Bill Nye Guy Posted March 23, 2006 Posted March 23, 2006 alright this may have a obvious answer, but i was woundering why is it that Adenine and Guanine or Cytosine and Thymine can not pair up. I know it deals with the molecular structure of the base pairs, but can someone explain indepth why their can't be a pair like Adenine and Guanine on a spot on the DNA. Thanks alot everyone
Bluenoise Posted March 23, 2006 Posted March 23, 2006 It because one pair makes 2 hydrogen bonds between them and the other makes 3. IE the number of hydrogen donors and exceptors must match. they shows it http://en.wikipedia.org/wiki/Image:Dna_pairing_aa.gif
Yggdrasil Posted March 23, 2006 Posted March 23, 2006 Basically it's a problem of geometry. Only A-T and G-C basepairs fit inside the geometry of the B-DNA helix. Outside the context of double stranded DNA, you can have unconventional base pairs -- for example, you ocassionally find G-U basepairs in RNA.
zyncod Posted March 23, 2006 Posted March 23, 2006 Outside the context of double stranded DNA, you can have unconventional base pairs Actually, some secondary structures in repetitive regions probably have unconventional base pairs since the base stacking interactions are messed up (I've never actually seen a crystal structure of that, tho). On a side note, Yggdrasil, I can't believe that you have the chair conformation for glucose as your icon/avatar/whatever. I cannot think of anything that I've ever hated more than organic chem.
mattbimbo Posted March 23, 2006 Posted March 23, 2006 what about mismatch repair? a beautiful system, first studied in ecoli, where it was also demonstrated how the repair of mismatches was determined by the parental strand in a newly replicated DNA molecule - thereby preseverving DNA integrity. a number of crystal structures of mismatch enzymes complexed with duplexes that contain mismatches. crystal structures of enzymes with DNA published very well 10-15 years ago.

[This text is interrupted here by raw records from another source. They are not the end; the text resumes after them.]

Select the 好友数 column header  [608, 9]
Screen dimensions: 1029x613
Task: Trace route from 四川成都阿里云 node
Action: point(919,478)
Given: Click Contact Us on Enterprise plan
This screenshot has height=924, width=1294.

mattbimbo Posted March 23, 2006 Posted March 23, 2006 if you can access CELL papers, a colleague in my lab remembered this recent paper with lambda protein and misaligned DNA: http://www.cell.com/content/article/abstract?uid=PIIS0092867405013243
Mercurial Posted March 23, 2006 Posted March 23, 2006 It's not so much that they can't pair up it's just 1) not energetically favorable b/c of H-bonding and 2) there is a lot of cell machinery that corrects these errors (most of the time) when they happen. if you take a look at the "wiggle position" in tRNA during translation (I've completely switched to RNA on ya real quick) These frequently don't perfectly base pair and sometimes even have different nucleic acids than the normal ACTGU in this 3rd position. That accounts for 4x4x4 = 64 different possible codons coding for only 20 (I think?) amino acids.